TASK TO CARRY OUT ::
Each line of the data below from the one holding "Task: Open the" to the one holding "880x473 pixels.", inclusive, is to be reproduced exactly; no other line belongs in the answer.

INFORMATION ::
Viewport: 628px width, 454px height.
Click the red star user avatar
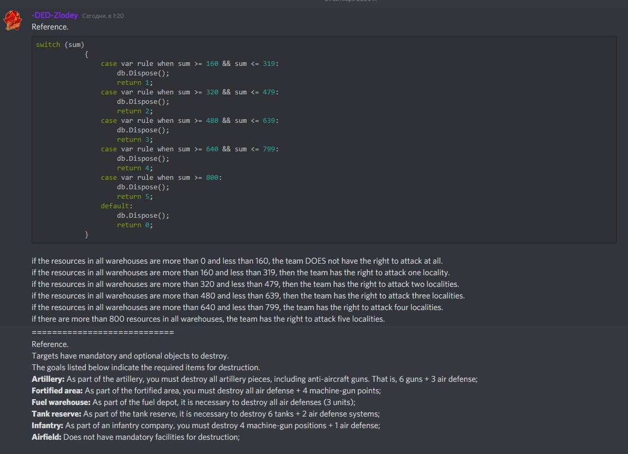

==

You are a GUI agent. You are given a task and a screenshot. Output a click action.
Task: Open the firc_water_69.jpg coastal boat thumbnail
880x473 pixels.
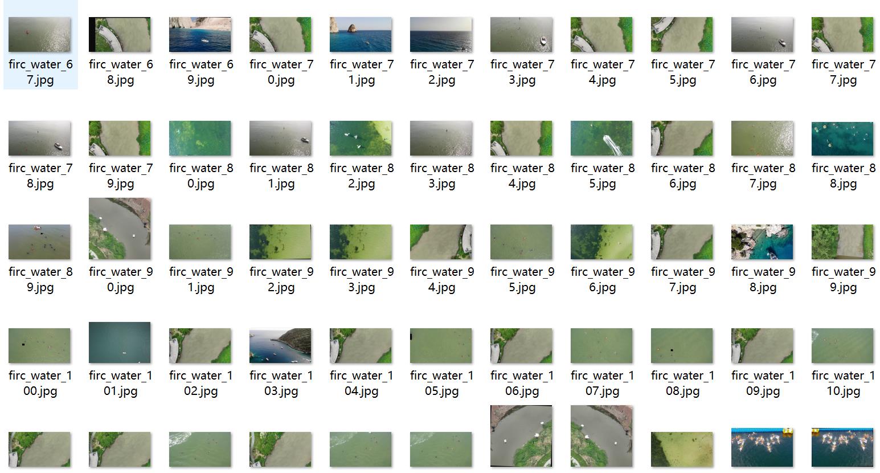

THE ANSWER ::
Task: Open the firc_water_69.jpg coastal boat thumbnail
880x473 pixels.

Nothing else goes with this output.